In 2017 Avery starred in Lost in London opposite Woody Harrelson and Owen Wilson. It was the first film ever to broadcast live into movie theatres worldwide as it was shot in real time. The film was captured in one take using 24 shooting locations and included car and foot chase scenes.
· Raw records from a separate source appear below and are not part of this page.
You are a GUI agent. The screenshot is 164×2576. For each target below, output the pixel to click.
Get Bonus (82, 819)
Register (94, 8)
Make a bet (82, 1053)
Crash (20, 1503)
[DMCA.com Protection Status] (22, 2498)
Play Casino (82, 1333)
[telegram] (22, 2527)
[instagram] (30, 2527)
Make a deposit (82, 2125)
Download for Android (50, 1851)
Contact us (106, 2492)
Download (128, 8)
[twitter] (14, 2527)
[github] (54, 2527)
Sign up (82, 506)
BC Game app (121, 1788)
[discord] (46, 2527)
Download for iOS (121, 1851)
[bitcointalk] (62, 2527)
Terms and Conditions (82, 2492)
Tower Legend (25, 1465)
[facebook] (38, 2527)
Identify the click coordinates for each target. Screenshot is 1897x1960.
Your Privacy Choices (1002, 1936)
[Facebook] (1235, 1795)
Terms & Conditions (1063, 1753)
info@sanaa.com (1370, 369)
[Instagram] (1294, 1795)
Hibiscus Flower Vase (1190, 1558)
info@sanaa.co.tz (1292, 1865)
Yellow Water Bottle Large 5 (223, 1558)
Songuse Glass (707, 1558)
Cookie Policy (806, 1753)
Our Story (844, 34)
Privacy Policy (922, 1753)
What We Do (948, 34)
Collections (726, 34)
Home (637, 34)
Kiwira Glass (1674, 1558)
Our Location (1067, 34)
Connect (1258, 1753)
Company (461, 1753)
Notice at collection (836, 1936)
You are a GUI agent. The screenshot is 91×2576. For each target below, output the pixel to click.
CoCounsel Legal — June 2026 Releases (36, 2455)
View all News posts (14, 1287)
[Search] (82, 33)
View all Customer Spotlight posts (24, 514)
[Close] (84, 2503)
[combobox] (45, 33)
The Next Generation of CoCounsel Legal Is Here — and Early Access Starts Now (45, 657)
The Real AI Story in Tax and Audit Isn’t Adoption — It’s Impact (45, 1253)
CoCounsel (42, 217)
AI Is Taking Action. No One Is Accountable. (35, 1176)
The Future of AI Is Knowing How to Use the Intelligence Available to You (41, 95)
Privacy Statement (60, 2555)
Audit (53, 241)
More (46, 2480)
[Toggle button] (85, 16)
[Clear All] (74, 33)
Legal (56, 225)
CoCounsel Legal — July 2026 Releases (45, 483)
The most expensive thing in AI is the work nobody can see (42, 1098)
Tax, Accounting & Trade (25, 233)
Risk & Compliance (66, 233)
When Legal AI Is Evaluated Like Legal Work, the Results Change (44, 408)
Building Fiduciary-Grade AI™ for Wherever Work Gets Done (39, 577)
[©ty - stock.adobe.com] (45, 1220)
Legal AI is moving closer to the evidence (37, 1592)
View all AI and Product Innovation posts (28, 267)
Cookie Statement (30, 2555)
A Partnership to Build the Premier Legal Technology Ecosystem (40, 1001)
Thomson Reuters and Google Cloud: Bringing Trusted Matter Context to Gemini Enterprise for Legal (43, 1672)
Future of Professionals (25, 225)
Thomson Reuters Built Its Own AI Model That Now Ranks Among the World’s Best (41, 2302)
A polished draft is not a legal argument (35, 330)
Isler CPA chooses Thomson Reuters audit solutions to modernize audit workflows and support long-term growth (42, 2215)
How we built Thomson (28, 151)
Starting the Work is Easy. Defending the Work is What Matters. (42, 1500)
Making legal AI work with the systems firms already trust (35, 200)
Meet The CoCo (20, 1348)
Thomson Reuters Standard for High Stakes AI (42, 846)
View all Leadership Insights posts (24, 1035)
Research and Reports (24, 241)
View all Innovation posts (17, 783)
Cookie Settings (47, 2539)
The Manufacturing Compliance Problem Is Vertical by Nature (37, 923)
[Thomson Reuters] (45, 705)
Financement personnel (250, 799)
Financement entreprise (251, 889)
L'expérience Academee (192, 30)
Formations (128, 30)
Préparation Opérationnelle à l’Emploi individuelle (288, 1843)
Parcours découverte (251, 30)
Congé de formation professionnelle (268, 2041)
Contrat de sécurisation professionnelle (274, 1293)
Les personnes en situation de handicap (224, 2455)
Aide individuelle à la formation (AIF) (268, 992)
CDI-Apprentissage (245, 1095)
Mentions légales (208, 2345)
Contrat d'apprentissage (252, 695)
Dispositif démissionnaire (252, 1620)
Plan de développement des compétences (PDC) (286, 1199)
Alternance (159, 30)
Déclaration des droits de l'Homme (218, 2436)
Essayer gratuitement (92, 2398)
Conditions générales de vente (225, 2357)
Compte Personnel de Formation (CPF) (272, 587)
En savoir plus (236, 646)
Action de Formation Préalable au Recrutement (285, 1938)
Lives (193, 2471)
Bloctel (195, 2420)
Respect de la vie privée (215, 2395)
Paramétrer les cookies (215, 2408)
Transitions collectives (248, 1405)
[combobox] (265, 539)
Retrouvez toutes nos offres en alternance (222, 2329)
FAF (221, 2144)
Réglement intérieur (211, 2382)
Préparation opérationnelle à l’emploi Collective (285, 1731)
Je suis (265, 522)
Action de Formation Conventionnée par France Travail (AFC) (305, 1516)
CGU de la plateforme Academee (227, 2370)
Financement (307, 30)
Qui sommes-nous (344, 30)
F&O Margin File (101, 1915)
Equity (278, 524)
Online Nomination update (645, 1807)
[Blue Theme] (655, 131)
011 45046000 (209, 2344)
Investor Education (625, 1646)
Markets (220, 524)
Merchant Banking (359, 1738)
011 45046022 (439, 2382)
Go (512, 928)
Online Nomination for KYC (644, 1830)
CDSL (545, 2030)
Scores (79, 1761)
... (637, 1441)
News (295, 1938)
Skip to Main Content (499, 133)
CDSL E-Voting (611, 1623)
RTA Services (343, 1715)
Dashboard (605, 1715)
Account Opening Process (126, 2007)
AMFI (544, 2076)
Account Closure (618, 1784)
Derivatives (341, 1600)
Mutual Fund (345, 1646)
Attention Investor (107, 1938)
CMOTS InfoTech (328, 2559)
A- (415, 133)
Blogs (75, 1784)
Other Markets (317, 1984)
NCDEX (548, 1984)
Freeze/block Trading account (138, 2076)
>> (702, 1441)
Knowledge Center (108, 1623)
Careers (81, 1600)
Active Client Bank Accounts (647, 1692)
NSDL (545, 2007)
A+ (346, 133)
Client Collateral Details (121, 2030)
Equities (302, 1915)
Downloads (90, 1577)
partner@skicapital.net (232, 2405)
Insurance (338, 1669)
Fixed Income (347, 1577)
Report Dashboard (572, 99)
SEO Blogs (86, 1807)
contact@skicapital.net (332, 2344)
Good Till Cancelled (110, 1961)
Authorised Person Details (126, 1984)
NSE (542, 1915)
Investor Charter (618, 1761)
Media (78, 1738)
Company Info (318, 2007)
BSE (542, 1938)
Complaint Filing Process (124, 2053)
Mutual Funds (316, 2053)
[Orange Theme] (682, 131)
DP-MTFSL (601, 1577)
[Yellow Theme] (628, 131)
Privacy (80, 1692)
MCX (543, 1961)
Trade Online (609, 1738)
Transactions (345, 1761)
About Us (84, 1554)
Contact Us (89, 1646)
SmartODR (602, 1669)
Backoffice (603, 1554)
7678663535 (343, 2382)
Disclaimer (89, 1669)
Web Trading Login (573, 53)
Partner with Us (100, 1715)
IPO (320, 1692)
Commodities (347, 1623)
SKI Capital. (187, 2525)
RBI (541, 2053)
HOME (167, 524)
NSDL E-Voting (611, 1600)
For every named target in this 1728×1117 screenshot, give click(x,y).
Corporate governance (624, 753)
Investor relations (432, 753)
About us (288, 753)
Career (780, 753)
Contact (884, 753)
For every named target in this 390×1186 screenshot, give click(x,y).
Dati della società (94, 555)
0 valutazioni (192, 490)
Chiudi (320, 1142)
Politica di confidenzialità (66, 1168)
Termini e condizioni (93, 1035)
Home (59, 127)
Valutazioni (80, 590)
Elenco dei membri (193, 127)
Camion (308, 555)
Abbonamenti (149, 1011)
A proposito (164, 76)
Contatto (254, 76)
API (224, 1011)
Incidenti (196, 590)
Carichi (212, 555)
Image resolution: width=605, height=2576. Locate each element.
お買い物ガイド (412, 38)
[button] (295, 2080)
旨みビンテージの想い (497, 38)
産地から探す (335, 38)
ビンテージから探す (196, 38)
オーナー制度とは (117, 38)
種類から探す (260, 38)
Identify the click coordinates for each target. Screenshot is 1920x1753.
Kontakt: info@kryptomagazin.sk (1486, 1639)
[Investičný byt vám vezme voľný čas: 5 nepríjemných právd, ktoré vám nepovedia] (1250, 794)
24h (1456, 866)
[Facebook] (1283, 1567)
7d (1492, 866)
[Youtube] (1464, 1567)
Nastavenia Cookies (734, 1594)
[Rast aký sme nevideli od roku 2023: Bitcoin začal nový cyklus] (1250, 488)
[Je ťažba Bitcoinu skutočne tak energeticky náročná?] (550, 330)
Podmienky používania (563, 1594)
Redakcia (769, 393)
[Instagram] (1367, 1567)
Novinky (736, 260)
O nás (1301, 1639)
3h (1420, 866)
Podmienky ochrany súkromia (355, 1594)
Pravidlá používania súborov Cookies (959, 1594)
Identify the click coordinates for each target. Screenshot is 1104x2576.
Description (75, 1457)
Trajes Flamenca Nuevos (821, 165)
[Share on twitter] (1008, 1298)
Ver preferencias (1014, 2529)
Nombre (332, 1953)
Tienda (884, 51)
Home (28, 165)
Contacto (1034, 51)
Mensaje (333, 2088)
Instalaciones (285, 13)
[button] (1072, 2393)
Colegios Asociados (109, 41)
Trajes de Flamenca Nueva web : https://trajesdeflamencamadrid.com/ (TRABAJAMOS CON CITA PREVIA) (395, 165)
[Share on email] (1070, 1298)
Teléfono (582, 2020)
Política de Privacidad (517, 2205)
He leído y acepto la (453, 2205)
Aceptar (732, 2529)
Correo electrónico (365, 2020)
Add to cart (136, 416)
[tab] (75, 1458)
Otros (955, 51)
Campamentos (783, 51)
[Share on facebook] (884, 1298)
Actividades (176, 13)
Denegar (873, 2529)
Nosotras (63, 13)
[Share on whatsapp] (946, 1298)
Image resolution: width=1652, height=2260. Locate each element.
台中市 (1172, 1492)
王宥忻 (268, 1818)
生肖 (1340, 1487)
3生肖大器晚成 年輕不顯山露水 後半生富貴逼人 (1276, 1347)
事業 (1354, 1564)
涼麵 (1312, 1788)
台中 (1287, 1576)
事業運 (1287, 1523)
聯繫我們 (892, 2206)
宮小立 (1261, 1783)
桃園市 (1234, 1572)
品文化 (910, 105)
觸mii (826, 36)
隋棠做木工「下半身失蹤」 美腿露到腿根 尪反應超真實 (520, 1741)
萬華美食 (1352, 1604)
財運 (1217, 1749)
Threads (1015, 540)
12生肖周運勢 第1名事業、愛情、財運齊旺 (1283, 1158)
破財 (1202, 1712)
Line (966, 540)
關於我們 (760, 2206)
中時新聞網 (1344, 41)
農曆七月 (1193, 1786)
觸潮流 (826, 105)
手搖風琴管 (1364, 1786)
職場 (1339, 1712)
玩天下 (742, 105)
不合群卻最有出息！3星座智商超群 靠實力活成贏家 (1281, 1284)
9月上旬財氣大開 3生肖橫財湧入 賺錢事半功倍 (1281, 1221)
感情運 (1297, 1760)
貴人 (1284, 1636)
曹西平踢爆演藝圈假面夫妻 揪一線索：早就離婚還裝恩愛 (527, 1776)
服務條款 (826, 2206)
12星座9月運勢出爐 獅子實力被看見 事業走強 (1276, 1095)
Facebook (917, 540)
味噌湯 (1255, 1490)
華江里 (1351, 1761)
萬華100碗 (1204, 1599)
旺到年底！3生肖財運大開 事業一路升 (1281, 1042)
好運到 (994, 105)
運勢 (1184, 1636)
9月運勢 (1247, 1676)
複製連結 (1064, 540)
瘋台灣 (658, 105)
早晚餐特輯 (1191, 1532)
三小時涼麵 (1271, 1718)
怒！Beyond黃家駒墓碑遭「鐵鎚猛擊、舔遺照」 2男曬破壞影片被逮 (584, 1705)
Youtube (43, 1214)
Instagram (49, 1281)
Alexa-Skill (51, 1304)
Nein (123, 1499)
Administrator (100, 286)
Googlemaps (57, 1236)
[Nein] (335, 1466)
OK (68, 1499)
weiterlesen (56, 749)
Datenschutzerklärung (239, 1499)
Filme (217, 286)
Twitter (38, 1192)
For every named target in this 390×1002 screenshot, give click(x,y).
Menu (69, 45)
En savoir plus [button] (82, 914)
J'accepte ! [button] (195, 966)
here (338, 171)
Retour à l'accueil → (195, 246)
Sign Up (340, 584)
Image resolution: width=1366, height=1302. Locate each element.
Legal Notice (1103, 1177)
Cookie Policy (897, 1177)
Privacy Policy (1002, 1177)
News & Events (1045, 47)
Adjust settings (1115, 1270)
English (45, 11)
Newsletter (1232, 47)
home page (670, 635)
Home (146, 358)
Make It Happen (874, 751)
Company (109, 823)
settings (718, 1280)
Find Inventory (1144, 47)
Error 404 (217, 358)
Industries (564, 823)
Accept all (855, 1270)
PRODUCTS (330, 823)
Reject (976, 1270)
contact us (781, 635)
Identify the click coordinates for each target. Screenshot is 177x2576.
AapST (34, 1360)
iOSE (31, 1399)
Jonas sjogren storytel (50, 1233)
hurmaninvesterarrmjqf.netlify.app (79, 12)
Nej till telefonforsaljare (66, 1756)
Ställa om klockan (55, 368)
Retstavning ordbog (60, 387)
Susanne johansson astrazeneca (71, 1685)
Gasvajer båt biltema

Deadline announced in December 2022 that Avery would be joining the cast of MGM+’s and Sky's second season of Domina playing the role of Domitius.

== Filmography ==

===Television===

| Year | Title | Role | Notes |
| 2009 | Sofia's Diary | Flex | 2 episodes |
| 2010 | Missing | Pete Walsh | Episode 2.2 |
| Coming Up – DIP | Theo | Episode 8.7 |
| 2012 | Brothers With No Game | Marcus Graham | 14 episodes (Seasons 1 & 2) |
| Pini | Dave | Episode "Gorillas in the Mist" |
| 2013 | Doctor Who | Fabian | Episode "The Name of the Doctor" |
| The Dumping Ground | Kingsley Jackson | 2 Episodes "S.O.S" & "Jody in Wonderland". |
| 2014 | 24: Live Another Day | Donny | 2 episodes |
| 2015 | Spotless | Yilmaz | Episode 1.7 |
| 2016 | The Night Manager | Freddie Hamid | 2 episodes |
| Doctors | Jake Ashby | Episode "Promises, Promises" |
| Borderline | Tariq Mansoor | 6 episodes |
| The Dumping Ground | Kingsley Jackson | Episode "Two For Joy" |
| 2017 | Liar | Officer Brown | 2 episodes |
| Cormoran Strike | Nico Kolovas-Jones | 2 episodes "The Cuckoo's Calling" |
| Borderline | Tariq Mansoor | 6 episodes |
| 2018 | Troy: Fall of a City | Xanthius | 7 episodes |
| Urban Myths | Freddie Mercury | Episode: "Backstage at Live Aid" |
| 2019 | Urban Myths | Freddie Mercury | Episode: "Princess Diana, Freddie And Kenny – One Normal Night" |
| London Kills | Alex Barker | Episode: "Sex Games" |
| Gold Digger | Zac | Episode: "Her Daughter" |
| Man Like Mobeen | Cal | Episode: "Return of the Pack" |
| 2020 | Bancroft | Det. Sup. Jake Harper | 3 episodes |
| Man Like Mobeen | Cal | Episode: "You Reap What You Sow" |
| Gangs of London | Anthony | 4 episodes |
| 2021 | We Are Lady Parts | Abdullah | 5 episodes |
| Stath Lets Flats | Bambos | 2 episodes |
| 2023 | Liaison (TV series) | Charlie Drummond | 3 episodes |
| Domina | Domitius | 8 episodes |
| 2025 | Death in Paradise | Dale Buckingham | 1 episode |
| How Are You? It's Alan (Partridge) | Craig Gardner | 1 episode |

===Film===

| Year | Title | Role | Notes |
| 2010 | Fit | Marios | Nominated – Grand Prize Chéries-Chéris – Feature Film |
| 2011 | The Inbetweeners Movie | Nicos | Won – Empire Award – Best Comedy Nominated – Empire Award – Best British Film Nominated – Evening Standard British Film Award – Blockbuster of the Year |
| 2013 | Starred Up | Ashley | Won – BAFTA Awards, Scotland – Best Feature Film Nominated – British Independent Film Awards – Best British Independent Film |
| 2015 | Drift | Bisher | Won – Best Drama at Portobello Film Festival |
| Kill Your Friends | Fisher |  |
| 2016 | Criminal | Kebab Clerk |  |
| Mona | Frasier | Won – Grand Prize at Luxor Film Festival |
| 2017 | Lost in London | Sayed | Won - Team of the Year Award 2018 / PGGB |

== Awards ==

Screen Nation Digital-iS Awards – Favourite Web Series Ensemble – Brothers With No Game

LA Web Festival 2013 – Brothers With No Game – Winner Outstanding Ensemble David Avery, Jay Marsh, Zephryn Taitte and Isaac Sosanya.